I find past-Isda shining in white lace, red curls spilling over her shoulders. I feel Emeric’s rush of warmth at the sight of her. I let myself fall into the dance we shared one last time, that moment before everything around us shattered. I revel in the heat between our bodies and the way the music drove us around and around and made the rest of the world vanish.
So meet me in the darkness, darling,
Our kiss in his apartment. Coming undone, carving out a piece of the march of time where we could pretend we belonged to each other for just a moment.
Until, finally, there’s only one memory left to change.
Tonight.
I drop my hand to my side and back away from him. He does not protest, does not follow. He cocks his head, biting on his bottom lip like he thinks he should know me but can’t quite place my face.
My body quakes, but I keep my head clear as I manipulate the last memory, as I transform the past hour into nothing more than him waking up alone and cold in the woods.
Where past and present meet.
The power growls its frustration, begs me to undo what I’ve done.
Emeric stares at me for a long moment as the song fades from his lips, his eyes tracing the hills and valleys of my face. “Do—do I know you?” he asks.
I shake my head, blinking away the tears still warping my vision. “I’m afraid not.” I force the words through the thick knot in my throat, and they come out warbled and weak.
“Who are you?”
“Most people know me only as the Opera Ghost.”
His eyes trail over my face—but he’s not looking at my mottled visage. He’s looking at the tears and the blood. He reache
s out for me, tentatively, as though he’s afraid I may run. “You’re hurt.” He glances at the bullet holes through my left shoulder and the bandage hanging in tatters from my hand. “Who did this to you?”
I shake my head. “Don’t worry about me. I’ll be all right. I’ve come to tell you where to find your sister.”
His eyebrows shoot upward. “You know Arlette?”
I close my eyes and nod. A small part of me fears what sending him to her might mean for him. She could be even more dangerous than I am. There’s no telling what she learned from Cyril.
But I could never keep him from her. She’s the only family he has left. He’s been searching for her since the day she disappeared, convinced that if he could find her, he might be able to make up for his mistakes.
It is my job only to love him, not to be his caretaker. Whether they learn to control her power is between the two of them.
And so I let a slow breath out through my teeth and say, “She’s waiting for you in a small, boarded-up chapel on the northern outskirts of Channe. Rue des Morts.”
“It’s really her? She’s alive?”
“It’s really her. She’s in bad shape, but she’ll be okay.”
He bounces on the balls of his feet.
“You’d better go now, though. She’s hungry and cold.”
He turns to leave but pauses. “Are you sure you’re all right? I could at least help you clean your wounds.”

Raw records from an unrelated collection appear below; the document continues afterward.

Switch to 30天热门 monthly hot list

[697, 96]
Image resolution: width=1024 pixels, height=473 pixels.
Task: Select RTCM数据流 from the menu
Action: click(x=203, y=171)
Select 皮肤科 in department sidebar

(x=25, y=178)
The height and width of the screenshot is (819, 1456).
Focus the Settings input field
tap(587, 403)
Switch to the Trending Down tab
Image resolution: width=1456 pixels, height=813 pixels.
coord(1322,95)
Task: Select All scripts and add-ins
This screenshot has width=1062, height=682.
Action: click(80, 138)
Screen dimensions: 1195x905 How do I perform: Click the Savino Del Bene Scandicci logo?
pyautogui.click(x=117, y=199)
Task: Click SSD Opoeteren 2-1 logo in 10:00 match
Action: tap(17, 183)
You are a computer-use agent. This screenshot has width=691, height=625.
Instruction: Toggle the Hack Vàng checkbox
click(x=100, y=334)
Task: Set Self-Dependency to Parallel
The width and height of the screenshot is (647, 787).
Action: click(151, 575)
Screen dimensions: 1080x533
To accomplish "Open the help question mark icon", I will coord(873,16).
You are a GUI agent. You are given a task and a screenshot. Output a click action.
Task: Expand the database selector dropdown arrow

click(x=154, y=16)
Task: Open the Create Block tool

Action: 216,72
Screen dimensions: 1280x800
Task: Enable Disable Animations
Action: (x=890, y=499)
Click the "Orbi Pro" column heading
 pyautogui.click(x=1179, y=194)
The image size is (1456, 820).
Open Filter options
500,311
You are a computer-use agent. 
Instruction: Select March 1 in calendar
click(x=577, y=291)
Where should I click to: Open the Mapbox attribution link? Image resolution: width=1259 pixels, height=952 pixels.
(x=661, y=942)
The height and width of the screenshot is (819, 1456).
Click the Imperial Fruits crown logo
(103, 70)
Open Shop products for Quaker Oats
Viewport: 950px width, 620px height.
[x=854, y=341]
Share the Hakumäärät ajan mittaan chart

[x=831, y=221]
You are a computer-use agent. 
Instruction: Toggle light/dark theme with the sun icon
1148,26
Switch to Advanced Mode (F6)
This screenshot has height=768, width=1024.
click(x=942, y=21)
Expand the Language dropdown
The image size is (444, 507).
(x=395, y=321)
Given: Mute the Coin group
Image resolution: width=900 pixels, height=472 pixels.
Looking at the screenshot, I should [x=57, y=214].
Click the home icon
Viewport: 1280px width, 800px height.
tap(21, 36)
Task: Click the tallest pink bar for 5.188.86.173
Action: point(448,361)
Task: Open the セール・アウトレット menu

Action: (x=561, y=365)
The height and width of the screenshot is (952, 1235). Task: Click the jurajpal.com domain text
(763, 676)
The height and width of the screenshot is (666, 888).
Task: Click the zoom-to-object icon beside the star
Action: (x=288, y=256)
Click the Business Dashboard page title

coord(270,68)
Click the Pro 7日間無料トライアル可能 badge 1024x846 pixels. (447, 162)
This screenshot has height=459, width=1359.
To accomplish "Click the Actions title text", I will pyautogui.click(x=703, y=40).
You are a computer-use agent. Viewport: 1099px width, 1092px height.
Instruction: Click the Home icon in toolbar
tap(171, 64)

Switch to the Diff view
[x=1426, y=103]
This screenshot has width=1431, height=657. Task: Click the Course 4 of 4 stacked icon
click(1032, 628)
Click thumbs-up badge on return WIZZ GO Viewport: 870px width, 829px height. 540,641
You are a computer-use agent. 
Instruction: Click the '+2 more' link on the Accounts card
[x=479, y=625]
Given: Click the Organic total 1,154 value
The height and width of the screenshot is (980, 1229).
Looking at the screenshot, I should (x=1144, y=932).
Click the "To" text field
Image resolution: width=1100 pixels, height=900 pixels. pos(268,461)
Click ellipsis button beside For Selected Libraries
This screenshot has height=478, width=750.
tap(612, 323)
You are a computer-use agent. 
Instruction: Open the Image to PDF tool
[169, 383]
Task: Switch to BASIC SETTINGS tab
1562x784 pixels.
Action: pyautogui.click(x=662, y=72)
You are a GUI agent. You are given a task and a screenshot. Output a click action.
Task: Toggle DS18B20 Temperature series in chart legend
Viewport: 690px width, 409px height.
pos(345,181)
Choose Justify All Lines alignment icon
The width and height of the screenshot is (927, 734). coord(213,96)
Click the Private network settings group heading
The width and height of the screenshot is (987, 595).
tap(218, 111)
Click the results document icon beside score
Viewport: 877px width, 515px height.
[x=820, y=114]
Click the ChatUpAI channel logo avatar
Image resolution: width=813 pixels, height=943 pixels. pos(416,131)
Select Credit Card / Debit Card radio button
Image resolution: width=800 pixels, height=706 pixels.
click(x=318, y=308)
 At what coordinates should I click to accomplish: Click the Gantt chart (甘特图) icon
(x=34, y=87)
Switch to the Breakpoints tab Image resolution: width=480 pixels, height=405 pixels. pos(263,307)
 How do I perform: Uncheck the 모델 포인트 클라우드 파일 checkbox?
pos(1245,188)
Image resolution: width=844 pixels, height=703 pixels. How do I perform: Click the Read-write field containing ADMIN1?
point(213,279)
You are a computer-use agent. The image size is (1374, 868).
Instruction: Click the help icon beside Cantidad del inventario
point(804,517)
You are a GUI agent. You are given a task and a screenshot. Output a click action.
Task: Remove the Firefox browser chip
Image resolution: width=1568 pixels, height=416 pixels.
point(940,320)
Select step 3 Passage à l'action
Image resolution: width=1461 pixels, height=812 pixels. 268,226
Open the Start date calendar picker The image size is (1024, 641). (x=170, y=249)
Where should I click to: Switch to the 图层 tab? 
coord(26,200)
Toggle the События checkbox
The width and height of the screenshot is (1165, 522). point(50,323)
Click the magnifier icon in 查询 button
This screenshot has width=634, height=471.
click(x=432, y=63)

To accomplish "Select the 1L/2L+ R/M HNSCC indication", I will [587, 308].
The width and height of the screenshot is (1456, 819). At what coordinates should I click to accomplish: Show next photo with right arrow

I think of his soft, gentle hands working at my bandages, brushing against my skin. A sob chokes through me. “No. Please. Just go.”
“Are you sure?”
I nod. “I’ll make it.”
“At least let me give you this.” He pats at his pockets until he finds what he’s looking for. He pulls something out and presses it into my grip, shaking my hand as he does. “Thank you so much, mademoiselle.” Then he turns and sprints down the hill.
“Adieu, mon amour,” I whisper, glancing down at the caramel he left in the center of my palm. I curl my fingers around it. “I’ll remember for both of us.”
I watch him until he is out of sight, and then I slip into the shadows, tugging my cloak closer around my neck and pulling its hood up over my hair. Tears continue to fall as I stride into the night, but I do not wipe them away. Instead, I look upward at the open skies and the stars twinkling between the reaching branches. I breathe in the cool, night air. Let it soothe some of the pain in my heart.